Our modern myth sees the body as a thing to master, something to overcome by willpower. We persist in the fantasy that men and women are interchangeable and what one sex can do, the other can do just as well.

But heaping doses of testosterone enable a man push through 60-hour weeks, focused on the next goal, content to do that year after year. A woman with estrogen coursing through her veins is going to have her stomach in knots over the toddler she dropped off at day care not feeling well. It will matter to her. She is literally wired to care.

When a woman gives birth, she experiences a physical attachment to her baby beyond any attachment she has ever known. First-year bonding is a holy thing, a season neither baby nor mother can ever get back. This is the attachment on which all other loves are built, providing our deepest sense of trust. It’s something of a triumph to suppress this instinctive, primordial rush of attachment and head back to work.

Yet I have watched a growing number of young mothers who seem either lost in the spell of career, or largely oblivious to what they are giving up as they leave their babies to trudge off to a job that will matter far less to them than this relationship. Neither women, nor small children, are happy in this arrangement.

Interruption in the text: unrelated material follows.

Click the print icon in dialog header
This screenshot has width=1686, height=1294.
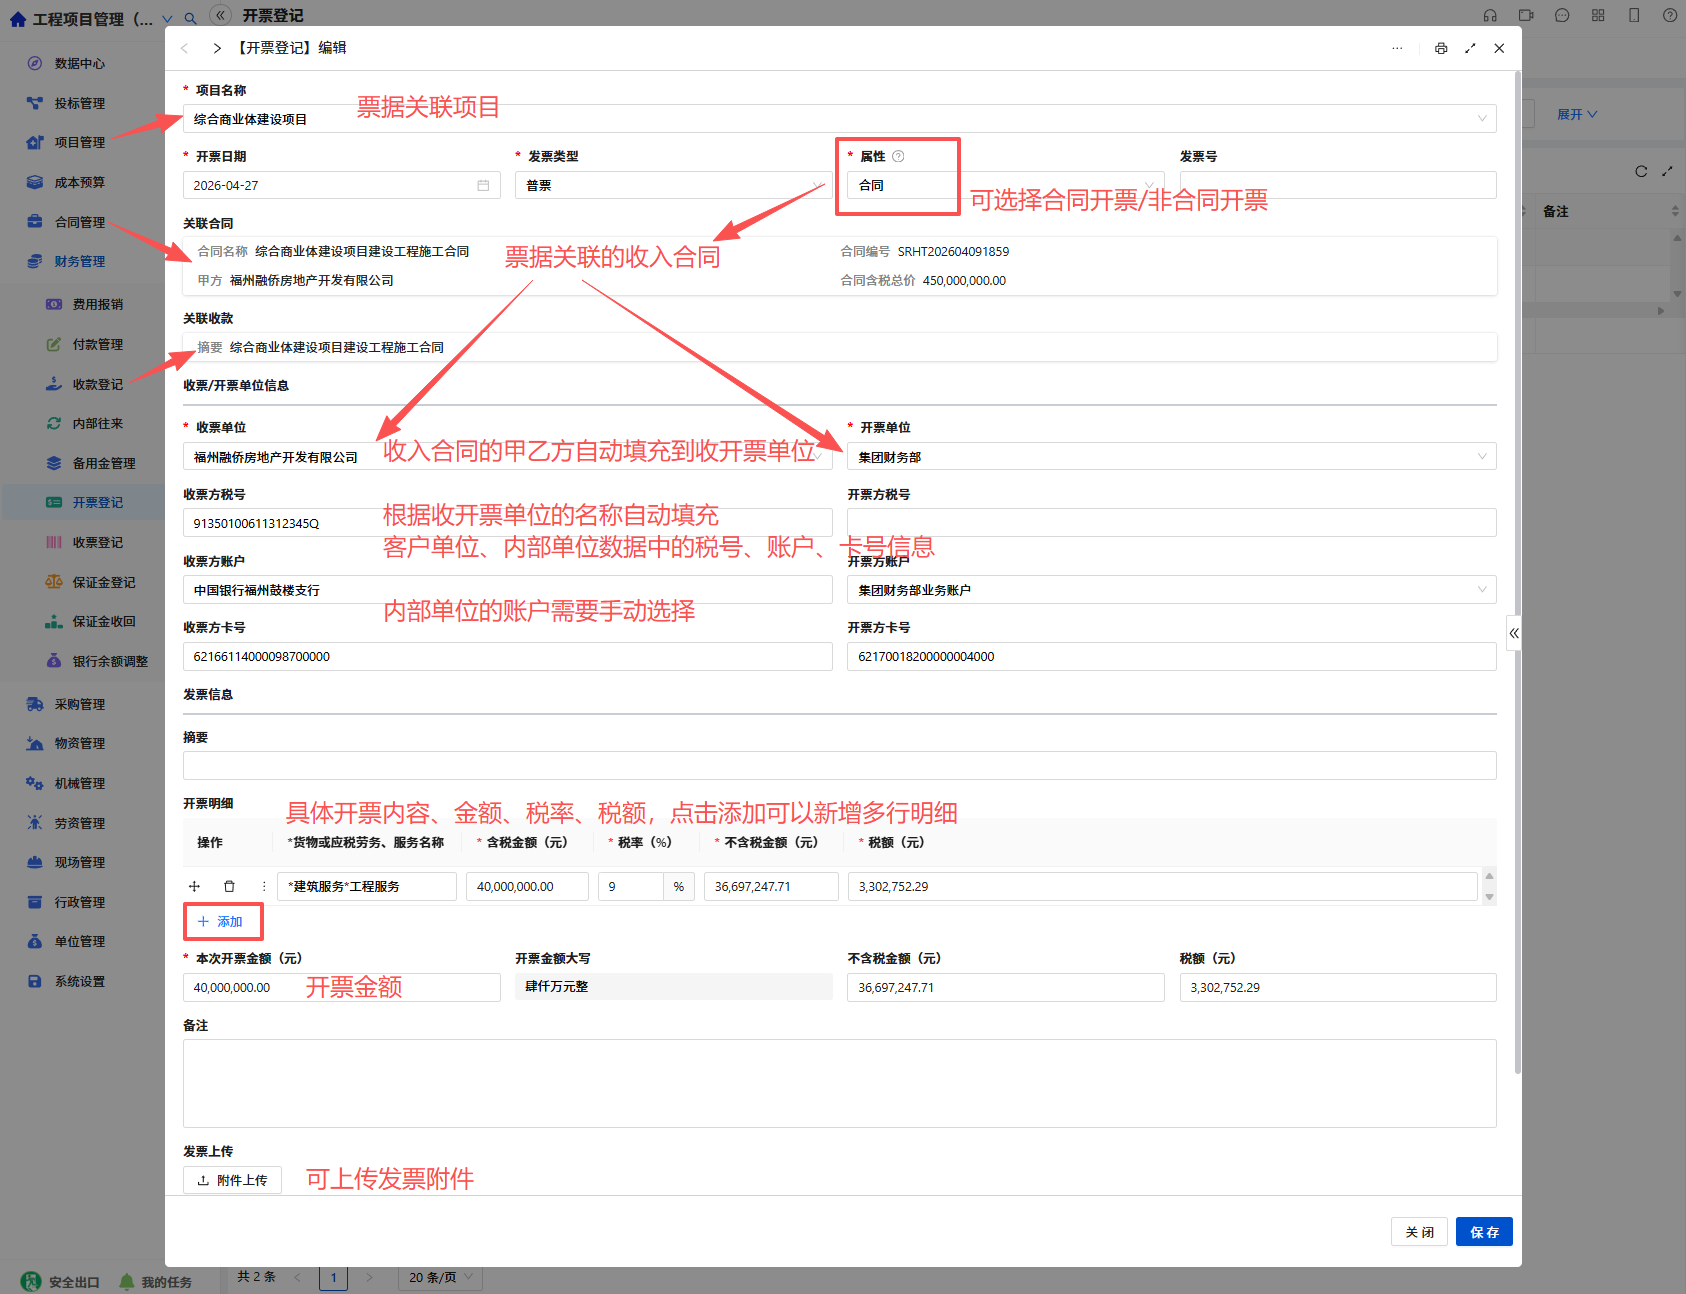tap(1441, 48)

Children Will Also Benefit

Oddly, none of the spate of articles bemoaning women leaving the workplace mention how this departure might benefit children. These smaller creatures hidden behind masks, learning to read or do algebra from a computer screen, must somehow magically weather the pandemic on their own. Their needs get pushed to the back of the line.

But many children and teenagers have not fared well in this pandemic, as the increased rates of suicide and depression reveal. Now, more than ever, kids need a sense of belonging to a family and someone who has time for them.

A working mother who has chosen to come home has a more relaxed parenting style. She has the bandwidth to tune into what’s actually happening with a child. Surely this is a big win for thousands of children.

In “Primal Scream,” Mary Eberstadt says the clamor for identity seen on America’s streets as violent protest is an “authentic scream.” This generation is asking “for answers to questions about where they belong in the world.”

Families are the primary people who provide a sense of belonging. We get our sense of self first from the faces of those who gave us life, who know us in all our peculiarities.

This pandemic has increased the numbers of mothers with more time to create these deep psychological threads of safety, trust, and support for their children. It has jarred us into reassessing what matters to us most. Perhaps in this hard time, these are a few good reasons to be grateful.